We use the GAN setup to train a discriminator network and use the learned representation of discriminator as “initialized weight.” Then fine-tune that discriminator on labeled video dataset such as UCF101 [5]. Recent works have done small experiments [6] but to our knowledge, nobody has done an in-depth study and especially considered all the architecture/hyperparameter settings that can yield a good performance across datasets (we do well on HMDB51 too) using only appearance information in the video. This unsupervised pre-training step avoids any manual feature engineering, video frame encoding, searching for the best video frame sampling technique and results in an action recognition performance competitive to the state-of-the-art using only appearance information.

Our key contributions and findings are:

  • We propose a systematic semi-supervised approach to learn action representations from videos using GANs.

  • We perform a comprehensive study of best practices to recognize actions from videos using the GAN training process as a good initialization step for recognition.

  • We find that appearance-based unsupervised pre-training for video action recognition performs superior or comparable to the state-of-the-art semi-supervised multi-stream video action recognition approaches.

  • Our unsupervised pre-training step does not require weak supervision or computationally expensive steps in the form of video frame encoding, video stabilization and search for best sampling strategies.

2 Related Work

To date, action recognition is one problem in Computer Vision where deep Convolutional Neural Networks (CNNs) have not outperformed hand-crafted features. Action recognition from videos has come a long way from holistic feature learning such as Motion Energy Image (MEI) and Motion History Image (MHI)

[7], space-time volumes [8] and Action Banks [9] to local feature learning approaches such as space-time interest points [10], HOG3D [11], histogram of optical flow [12] and tracking feature trajectories [13, 14, 15, 16].

The recent success of CNNs in image recognition has enabled many researchers to treat a video as a set of RGB images, perform image classification on the video frames and aggregate the network predictions to achieve video level classification [17]. Our approach is also inspired by local appearance encoding methods for videos. 3D convolutional networks capture spatio-temporal features via 3D convolutions in both spatial and temporal domains [18]. Various fusion techniques are proposed to pool the temporal information to construct video descriptors [19, 20]

. Recurrent Neural Networks (RNNs) and Long Short Term Memory (LSTM) networks have also been used to model videos for action recognition

[21, 22]. Using multiple networks to model appearance and motion was first introduced by Simonyan and Zisserman [17]: the two-stream architecture, where the spatial architecture is the standard VGG Net [23] and the temporal stream network takes input stacked optical flow fields. Wu [24] added audio and LSTMs to the network to improve video classification performance. We do not experiment with multiple modalities in this paper as we use only RGB frames as input to the model for our proof of concept.

★ ★ ★ ★

• **SET TASKS**
- A) Reproduce the action recognition passage from "[7], space-time volumes" up to and including "14, 15, 16].".
- B) In the action recognition passage, name every approach given as an example of local feature learning.

• **SUPPLIED ENTRIES**
★ ★ ★ ★

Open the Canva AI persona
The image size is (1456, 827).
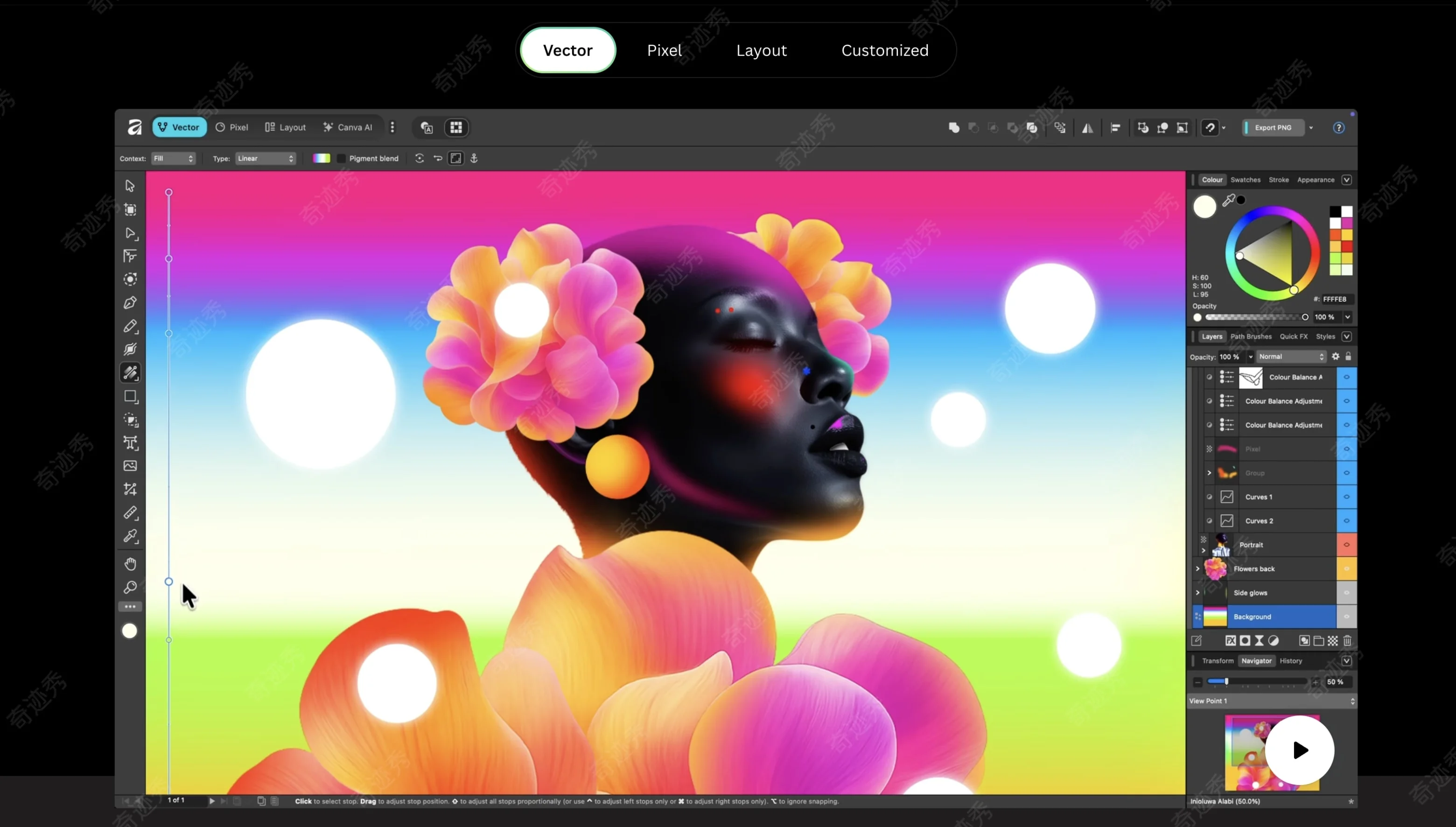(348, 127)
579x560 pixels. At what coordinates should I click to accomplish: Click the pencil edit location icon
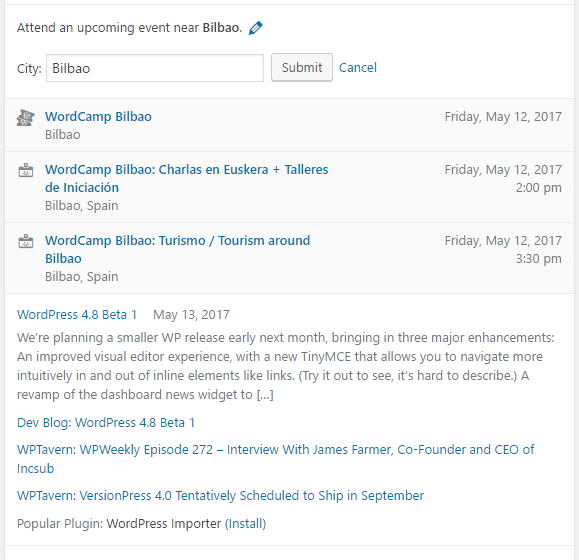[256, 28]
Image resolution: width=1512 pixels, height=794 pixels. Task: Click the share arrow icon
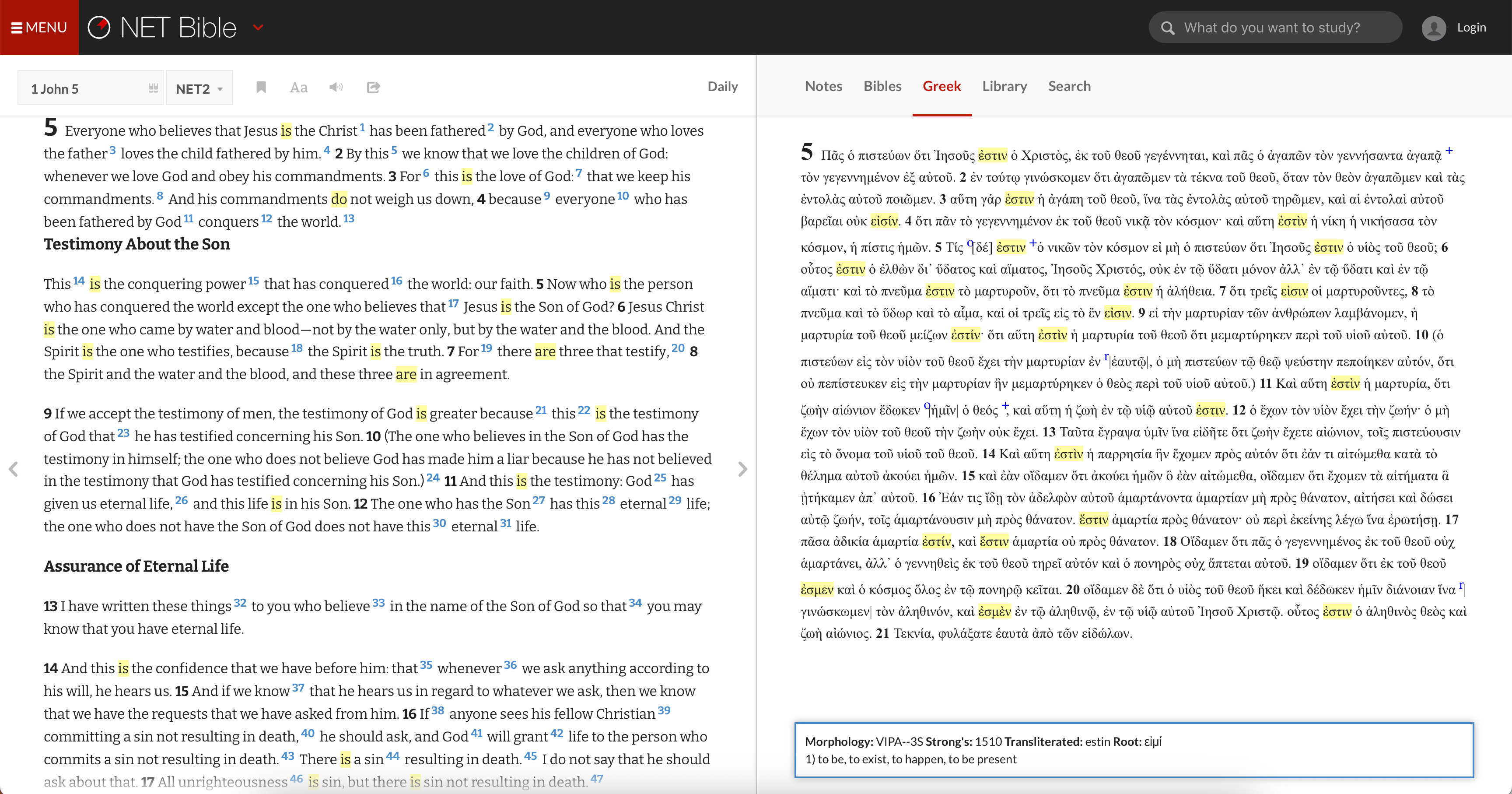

★ ★ ★ ★

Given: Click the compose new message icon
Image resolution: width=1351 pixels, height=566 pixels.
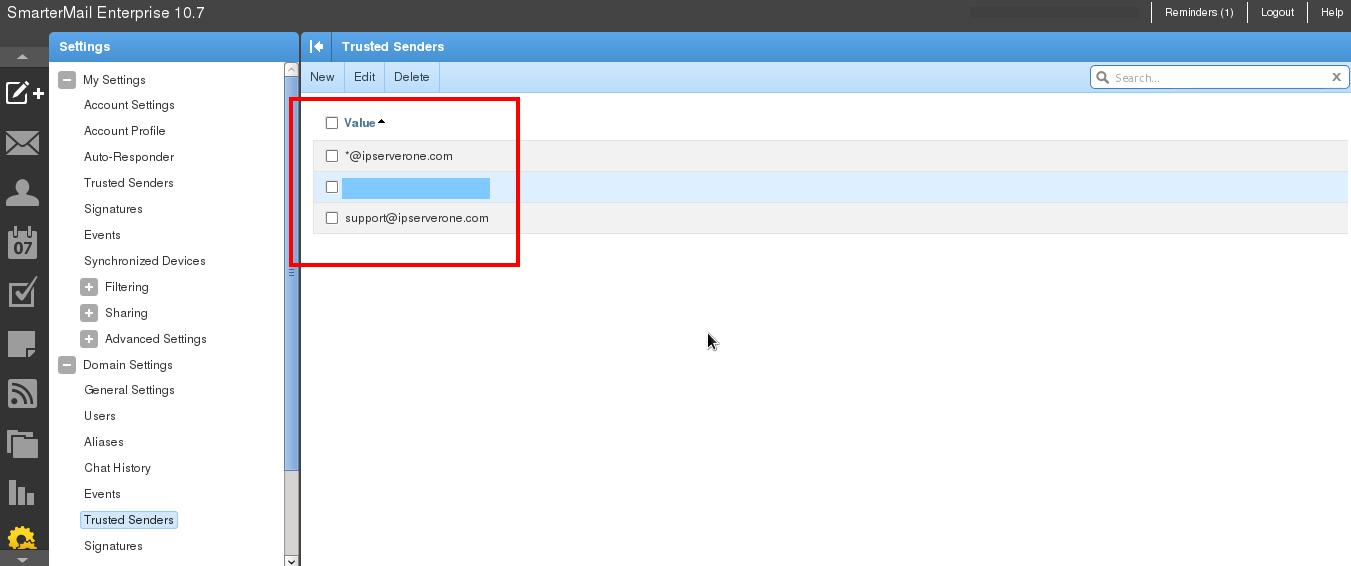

★ ★ ★ ★

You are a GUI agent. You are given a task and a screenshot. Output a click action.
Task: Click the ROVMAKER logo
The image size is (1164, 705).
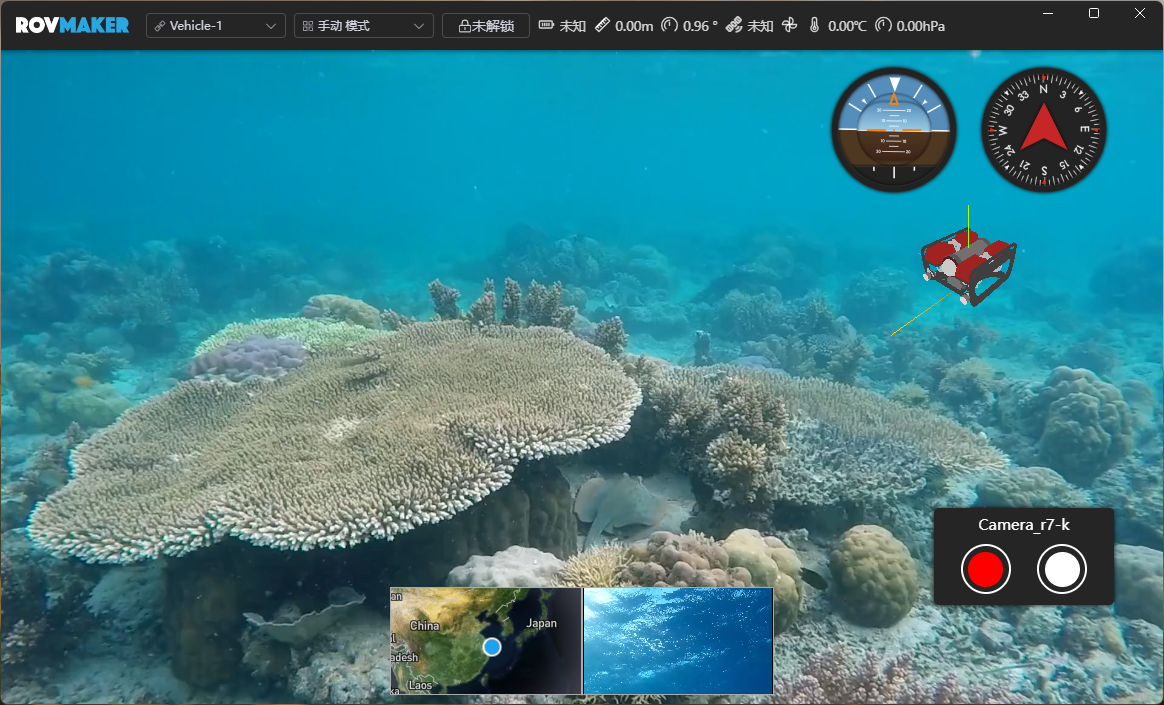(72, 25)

★ ★ ★ ★

• **RESULTS OF THE TASKS**
- A)
[7], space-time volumes [8] and Action Banks [9] to local feature learning approaches such as space-time interest points [10], HOG3D [11], histogram of optical flow [12] and tracking feature trajectories [13, 14, 15, 16].

- B)
- space-time interest points
- HOG3D
- histogram of optical flow
- tracking feature trajectories